In this study, the authors first screened YAP downstream targets through RNA sequencing (RNA-seq) and gene chip screening. They further confirmed MCM6 as a potential YAP downstream target in GC through ChIP PCR and luciferase reporter gene detection. Since there are currently no known available MCM6 inhibitors, the authors conducted a virtual screening of the MCE active compound library and identified Purpureaside C as a new MCM6 inhibitor. They performed activity validation on it and confirmed the interaction between them.

Case 3

A joint study by Hunan Provincial People's Hospital and Fudan University Children's Hospital identified Pentagalloylglucose , a PALB2-BRCA2 PPI inhibitor, from the MCE active compound library^[7].

Published journal: Cancer Letters (IF= 9.756)
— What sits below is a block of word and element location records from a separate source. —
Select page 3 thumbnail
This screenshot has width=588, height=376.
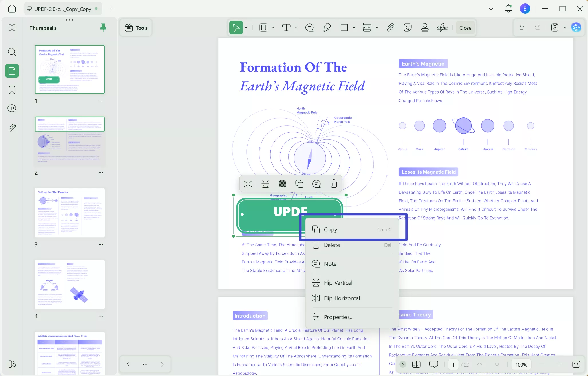pyautogui.click(x=70, y=213)
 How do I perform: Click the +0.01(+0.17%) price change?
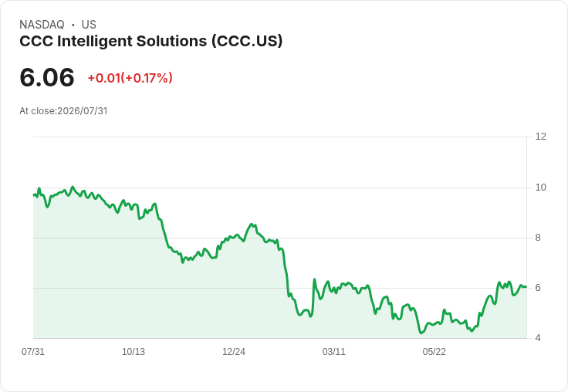[x=130, y=78]
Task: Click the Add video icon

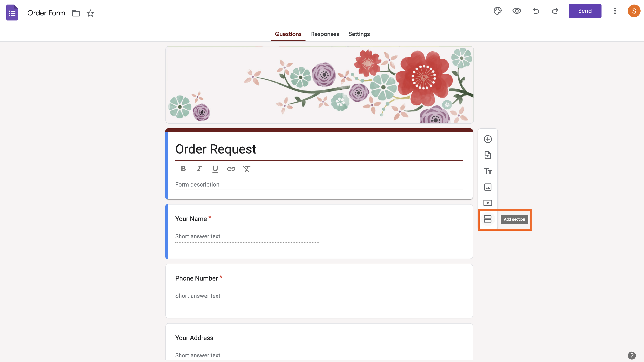Action: [488, 203]
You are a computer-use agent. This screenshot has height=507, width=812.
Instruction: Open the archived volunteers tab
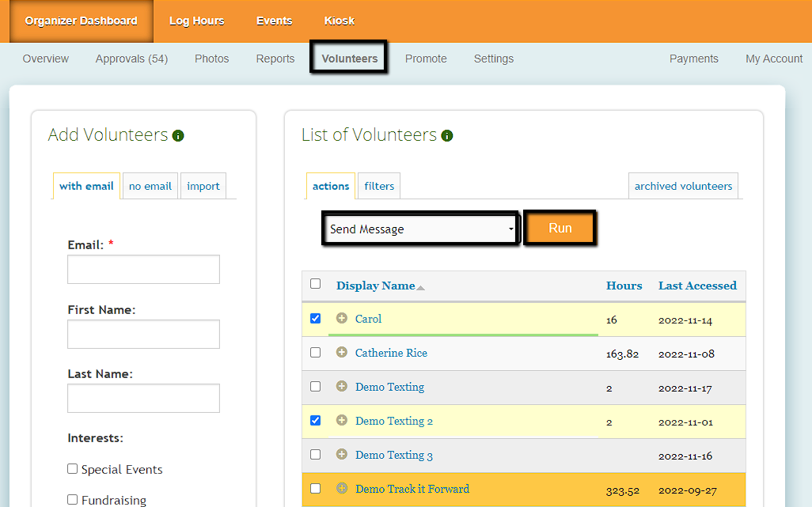683,186
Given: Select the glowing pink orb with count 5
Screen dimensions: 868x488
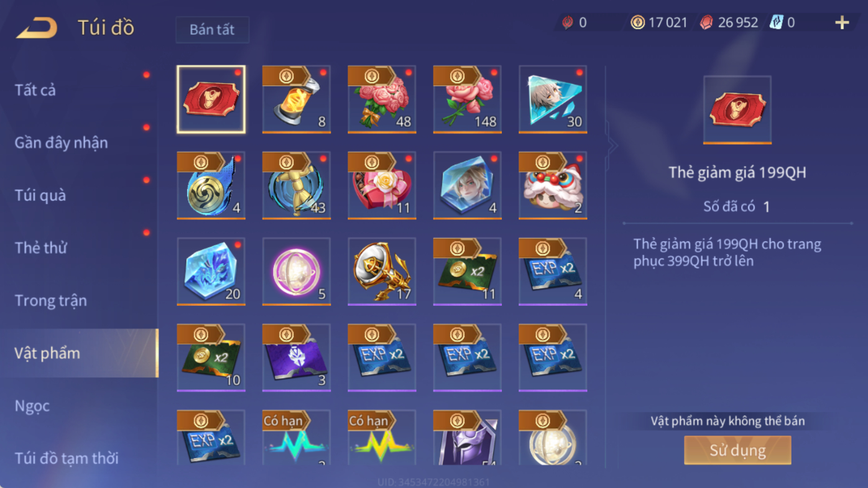Looking at the screenshot, I should click(296, 271).
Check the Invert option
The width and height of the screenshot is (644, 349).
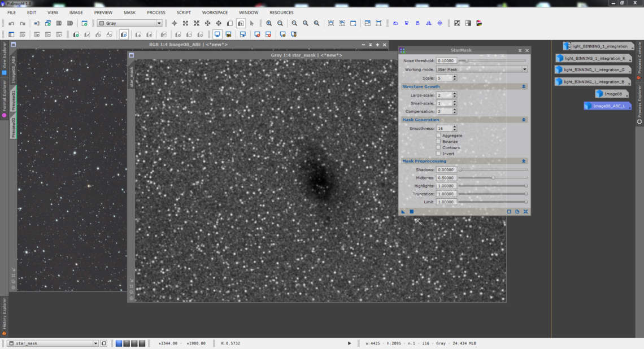[439, 153]
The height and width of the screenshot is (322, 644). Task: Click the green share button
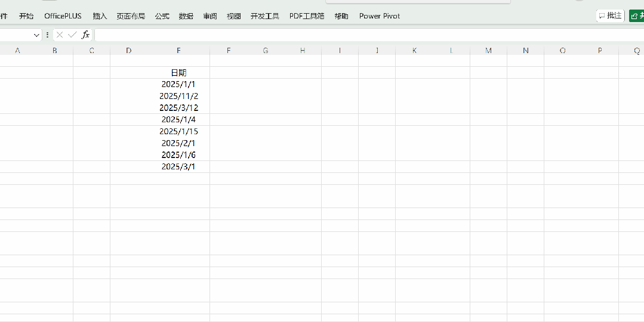click(x=636, y=16)
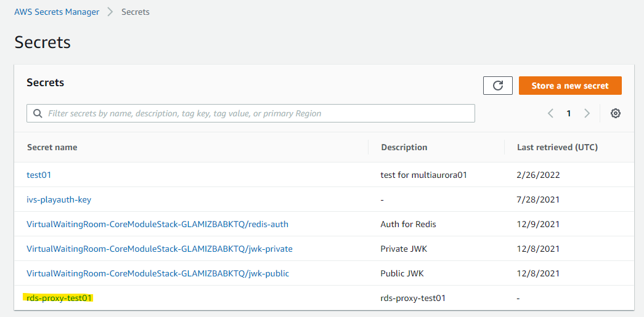The height and width of the screenshot is (317, 644).
Task: Click the Secrets breadcrumb item
Action: coord(136,12)

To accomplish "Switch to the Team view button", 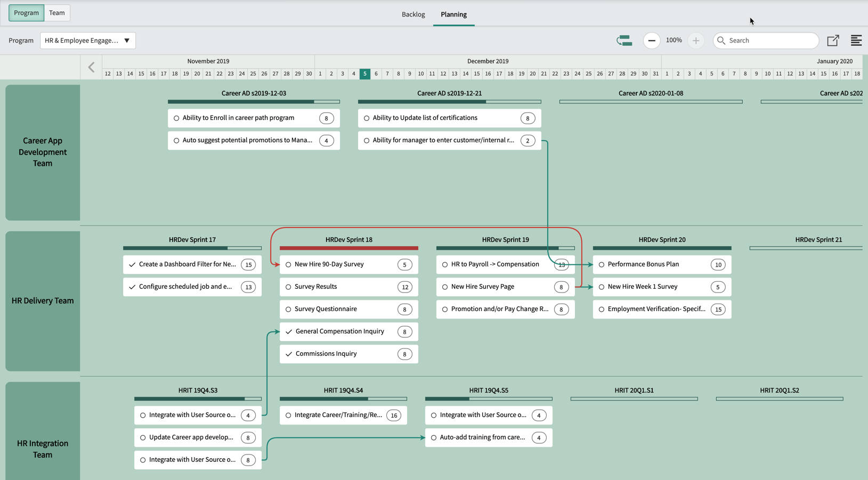I will pyautogui.click(x=57, y=13).
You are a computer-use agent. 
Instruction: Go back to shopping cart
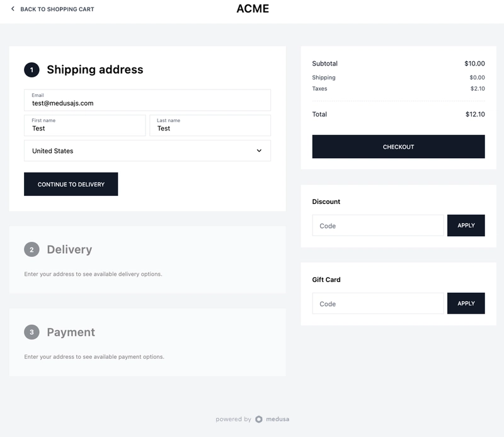(x=57, y=9)
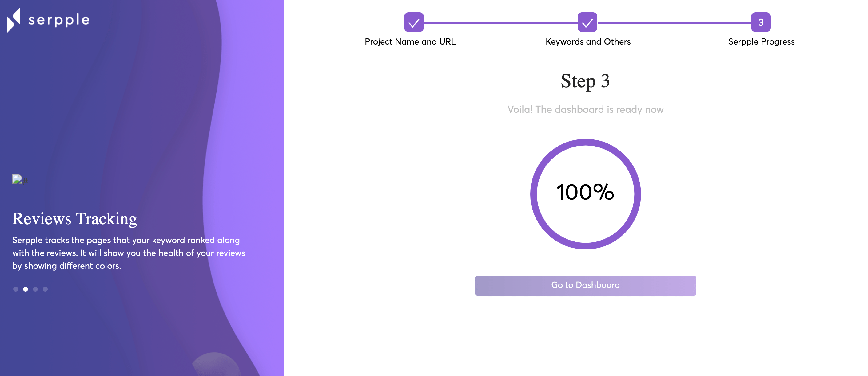
Task: Select the completed step two checkmark
Action: 587,22
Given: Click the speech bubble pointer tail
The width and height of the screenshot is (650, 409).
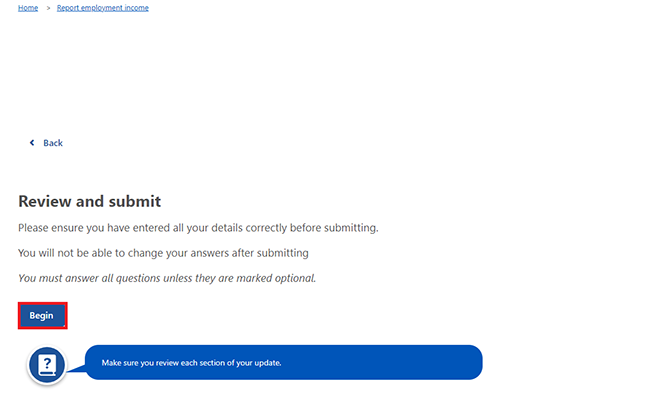Looking at the screenshot, I should pos(76,368).
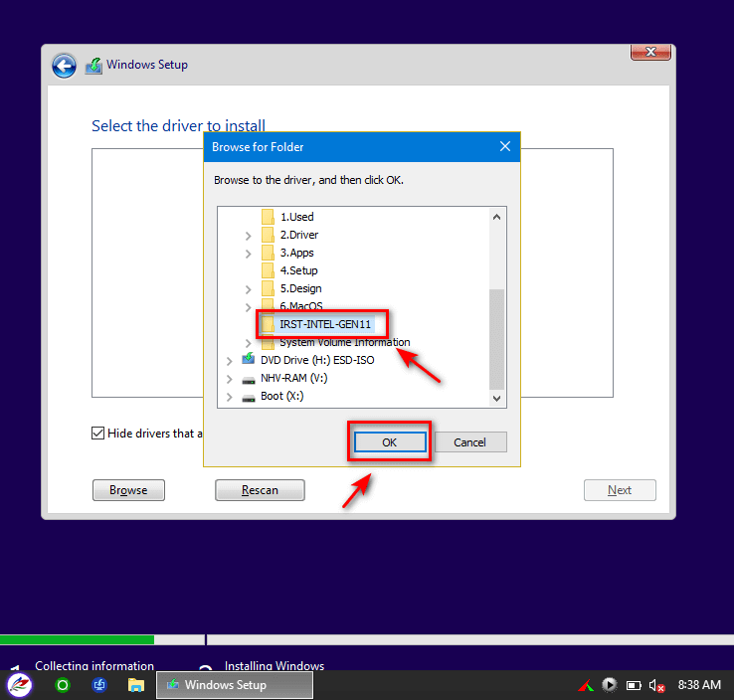The width and height of the screenshot is (734, 700).
Task: Click the muted speaker tray icon
Action: [656, 685]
In this study, the authors conducted structure-based virtual screening and nanobit-based screening of approximately 2 million small molecules from the HTS Compound Library and MCE Bioactive Compound Library Plus. Through Surface Plasmon Resonance (SPR) experiments, they identified Pentagalloylglucose (PGG) as a compound that can disrupt the protein-protein interaction between PALB2 and BRCA2: PGG can bind in the pocket where the BRCA2 peptide binds to PALB2, reducing the recruitment of BRCA2 to DNA damage sites, inhibiting the formation of RAD51 foci, and suppressing homologous recombination repair.

Additionally, PGG can inhibit the proliferation and survival of a variety of cancer cell lines, including breast cancer and medulloblastoma cells. It also suppresses the in vivo growth of tumor xenografts. This implies potential value in cancer treatment, enhancing the sensitivity of tumors to PARP inhibitors and radiation therapy.